Friday devotes a full chapter to "Women Controlling Men," and while it is certainly a delightful treasure trove (Lou Ellen and her fifteen well-endowed male housekeepers are particularly fabulous), it is downright irritating that Friday buries the numerous submissive and masochistic fantasies in chapters whose titles don't hint at their contents.
Lesbian fantasies get the worst treatment. Friday insists that "all fantasies with other women begin and end with tenderness." Then, in the very next fantasy, a girl named Brett says her favorite fantasy is to be dominated by a group of ruthless bulldykes. Not one particle of tenderness is mentioned. In many of the other lesbian fantasies, the feminine attraction is bitchy or masculine rather than narcissistic or maternal.
Friday's prejudiced image of lesbianism as the last word in sisterly, dewy-eyed breast worship is dead wrong. She misses the variety of gay life, and the fantasies she has collected don't accurately represent the spectrum of lesbian desire.
Friday took all the fantasies that didn't fit her new "dominant-woman theory" and scattered them throughout the book in the most unlikely- places. I had to search and search to find the very best innocent babysitter fantasy ("I am babysitting two boys. They decide to play Indians and tie me up. Here their father comes in. . . ."), which was stuck in a chapter called "Women with Bigger Appetites than Their Men." If this was my anthology, I would have had chapter titles like "Sweet Innocent Babysitters," "Secret Spy Agents," and "True Tales from the Catholic Church."
In her claim that women are now "on top" in their sexual fantasies, Friday cultivates a dangerous party line. She imagines that women's economic independence is somehow tied to the content of our sexual fantasies. We don't need to make a case for feminism by claiming that women are now entertaining new, improved, ringmaster or revenge fantasies. This kind of thinking unwittingly censors the diversity and complexity of real women's fantasies. It is the same as my Women's Studies teacher claiming that only unliberated women have rape fantasies and that as soon they get their consciousnesses raised, those ugly stains will wash right out.
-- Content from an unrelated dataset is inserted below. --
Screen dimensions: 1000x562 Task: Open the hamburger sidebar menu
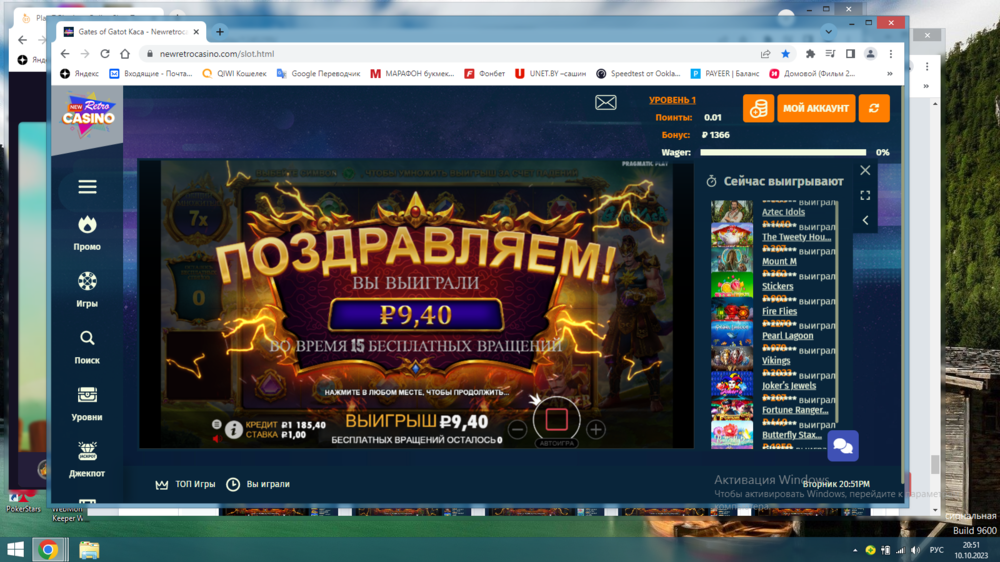coord(87,187)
What really happens when you get your consciousness raised is that you can't be afraid of your fantasies any longer. You see the difference between your real-life anxieties and limitations versus your potential to go to any extreme in fantasy. Now, that is empowering. Erotic dreams certainly communicate powerful and very personal messages. But to read them as if they were tea leaves amounts to some pretty tacky fortune telling.
We can't assume that certain labels lead to certain behavior and vice versa. After I was mugged and fingered by the fourteen-year-old prick, I had several fantasies. In one, my revenge fantasy, I walked in on him at home during Sunday dinner and shamed him in front of his family. His mother told him to get out, that he could never come back again. In another fantasy, I imagined my "if only" scenario, where I raised my long arm, disregarding his blade cutting into my chest, and decked him. I spit on him lying in the street, and the blood from where he nicked me dripped into his eyes.
But in the third fantasy, he kept fucking me with his hands, and I was frozen, naked on the sidewalk. He talked to me nasty, he was arrogant, and he teased the knife against my nipples. Neighborhood people gathered; he invited them to take his place.
I had this last fantasy twice, both times culminating in orgasm. Then it became impossible to conjure up. My old rape fantasies from childhood came back in its place.
A year later, I moved back into the old neighborhood, the "scene of the crime," but I was smarter and, in a first for me, I was territorial.
Welcome to my neighborhood— all of it.